Data to use |
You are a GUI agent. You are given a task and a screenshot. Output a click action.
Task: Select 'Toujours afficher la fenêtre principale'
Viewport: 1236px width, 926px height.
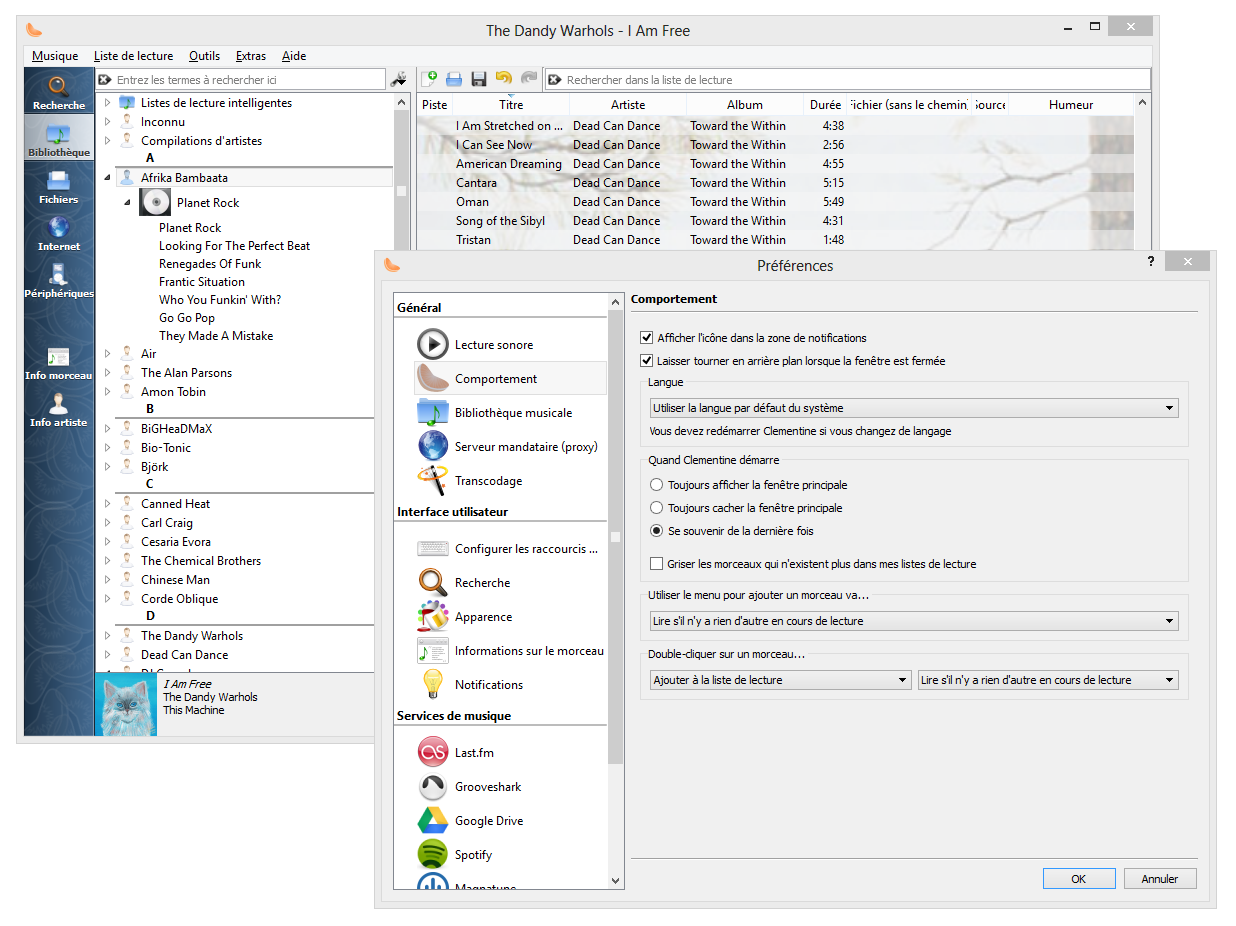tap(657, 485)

---

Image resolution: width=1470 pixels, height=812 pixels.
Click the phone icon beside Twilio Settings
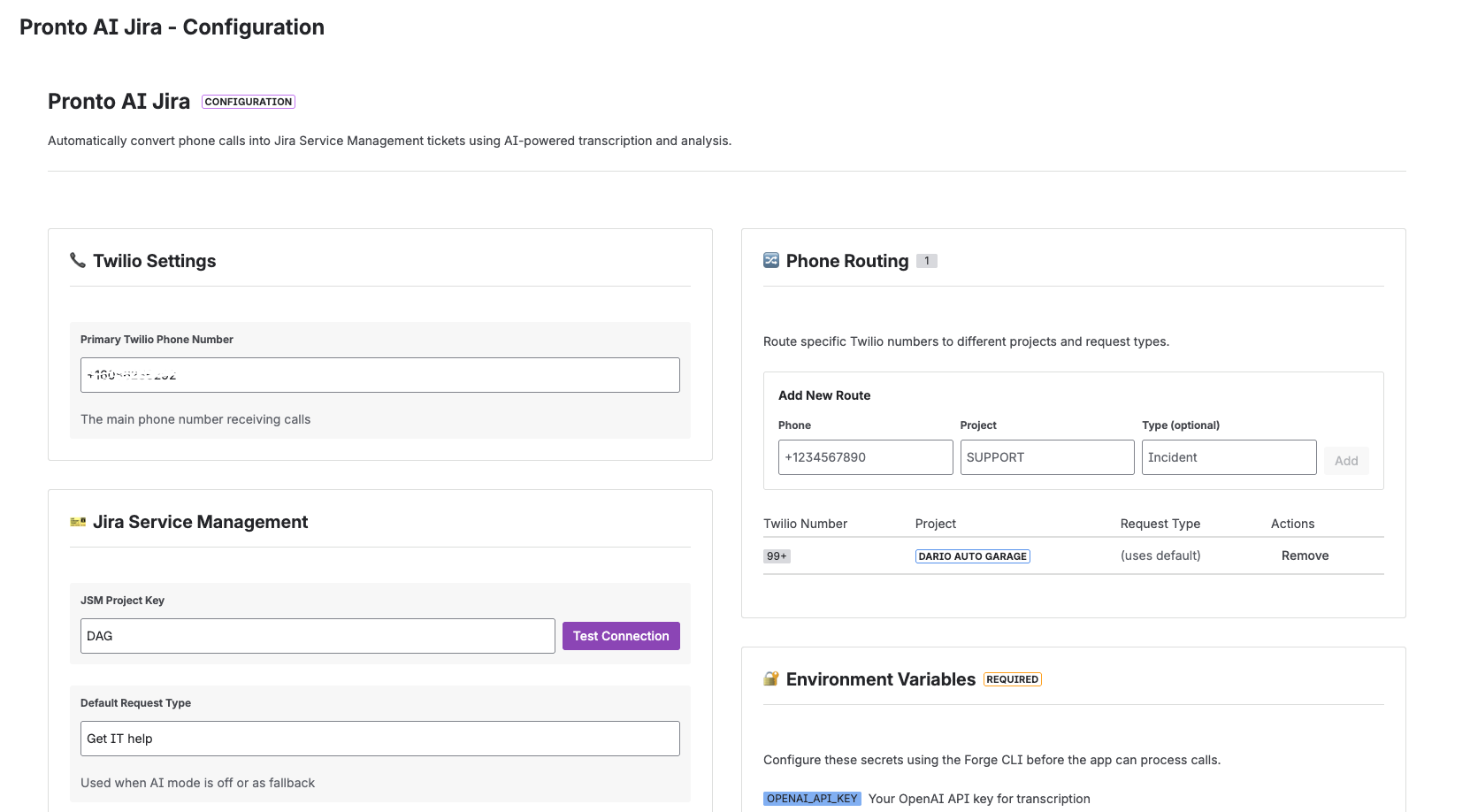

Task prompt | Rewrite the records starting with the line with "You are a GUI" and going on through the line with "tap(657, 485)", changing "screenshot" to "screen image" and keeping everything else the same. Leave the pictures out of your answer.

Response to this exercise |
You are a GUI agent. You are given a task and a screen image. Output a click action.
Task: Select 'Toujours afficher la fenêtre principale'
Viewport: 1236px width, 926px height.
tap(657, 485)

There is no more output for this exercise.